Instructions to follow:
What you should give back is every line from the one containing "Task: Click myVariable" through the last line of the records below, word for word and without pictures.

Data shown:
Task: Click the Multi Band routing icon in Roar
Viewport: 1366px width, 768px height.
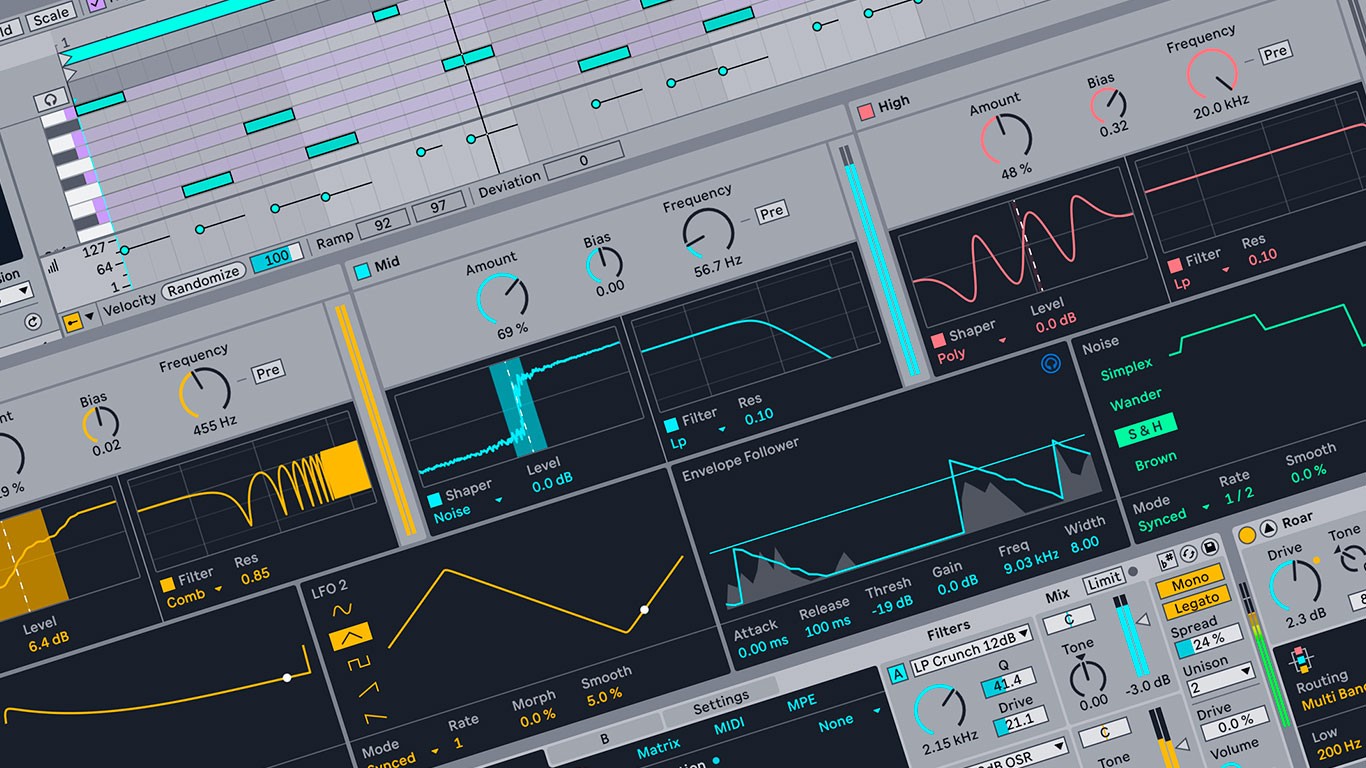Action: [1300, 659]
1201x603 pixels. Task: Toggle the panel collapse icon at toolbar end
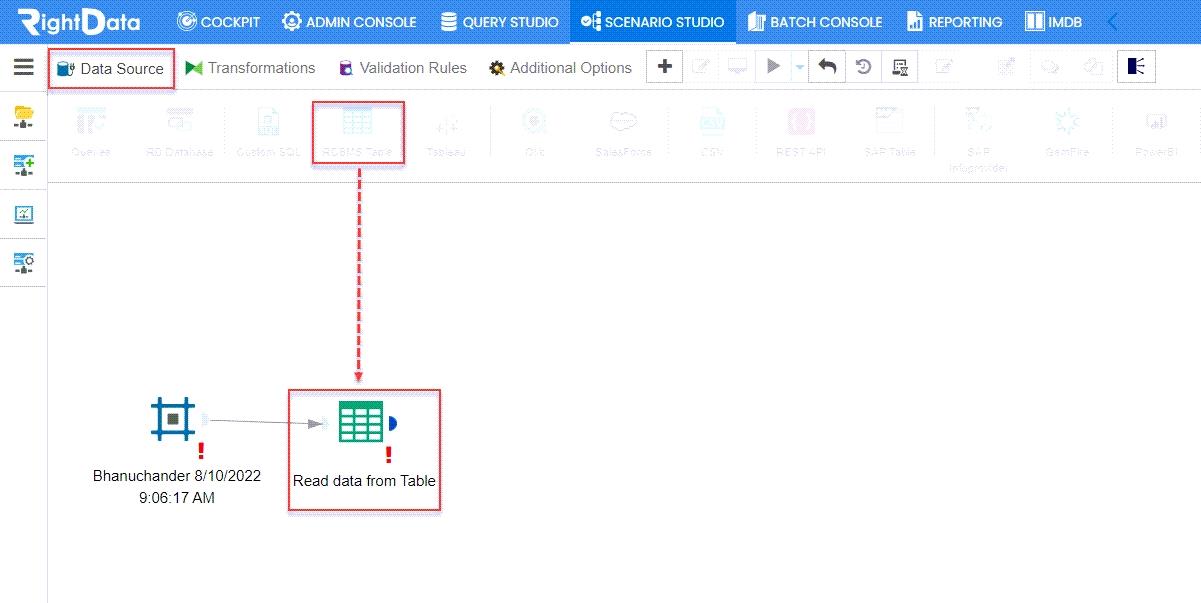point(1136,66)
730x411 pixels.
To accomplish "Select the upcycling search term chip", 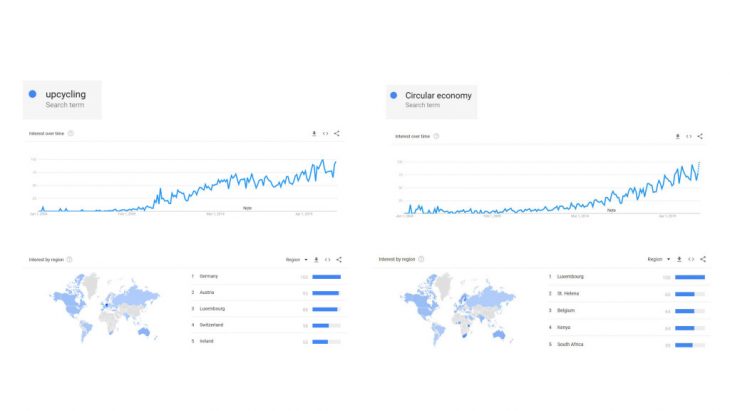I will (65, 98).
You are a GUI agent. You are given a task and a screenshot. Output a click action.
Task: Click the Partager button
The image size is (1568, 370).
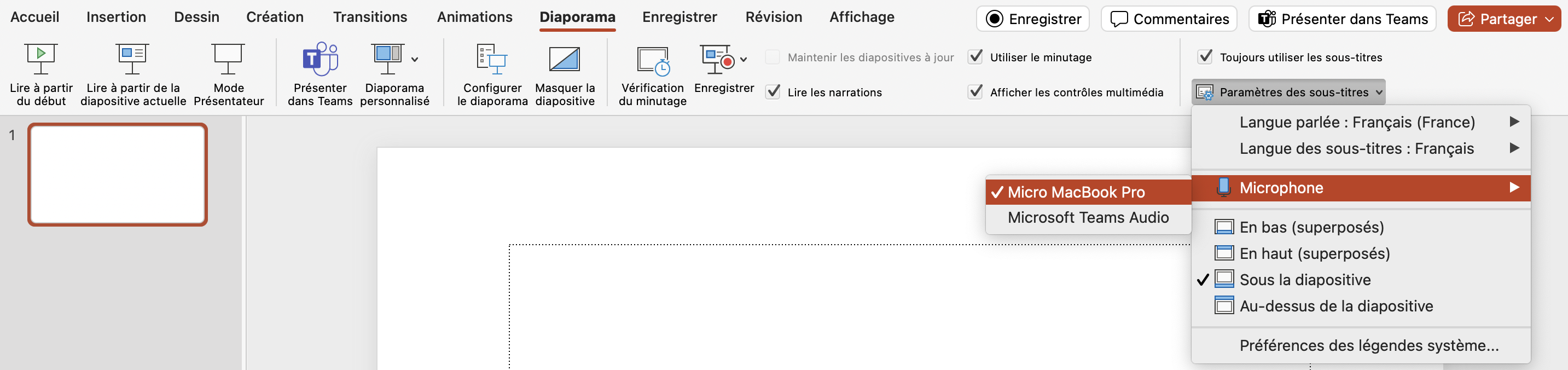click(x=1500, y=19)
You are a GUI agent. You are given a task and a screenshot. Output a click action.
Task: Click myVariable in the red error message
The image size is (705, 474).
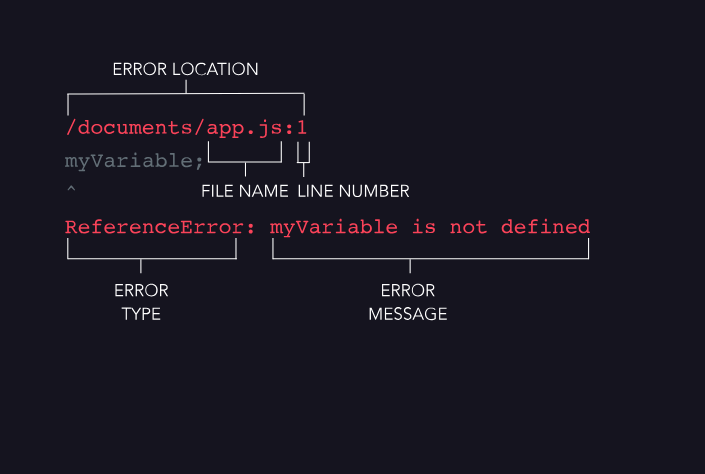pyautogui.click(x=335, y=227)

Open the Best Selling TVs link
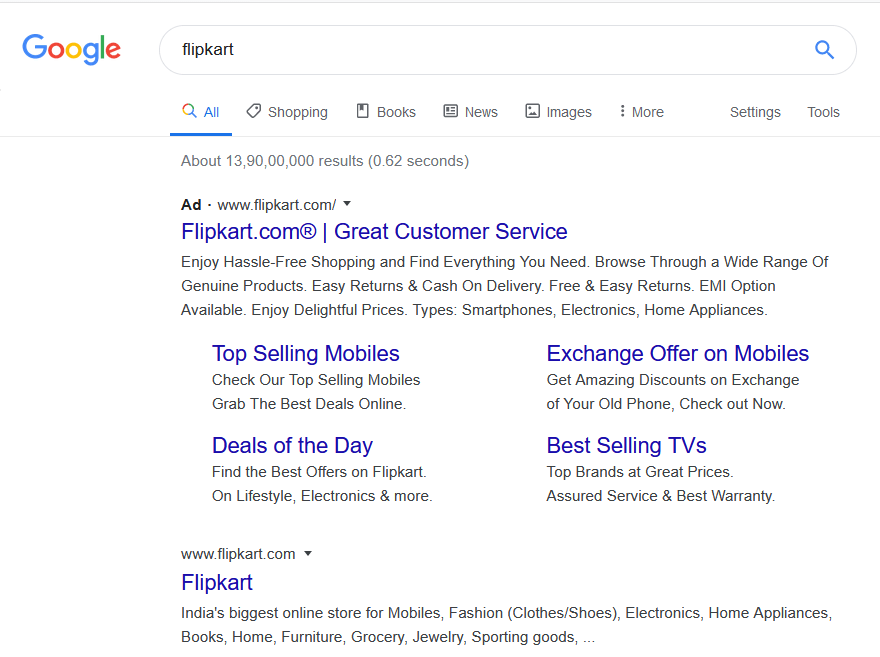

Exercise solution:
Task: Click myVariable in the red error message
The image size is (705, 474).
pyautogui.click(x=335, y=227)

Open the Best Selling TVs link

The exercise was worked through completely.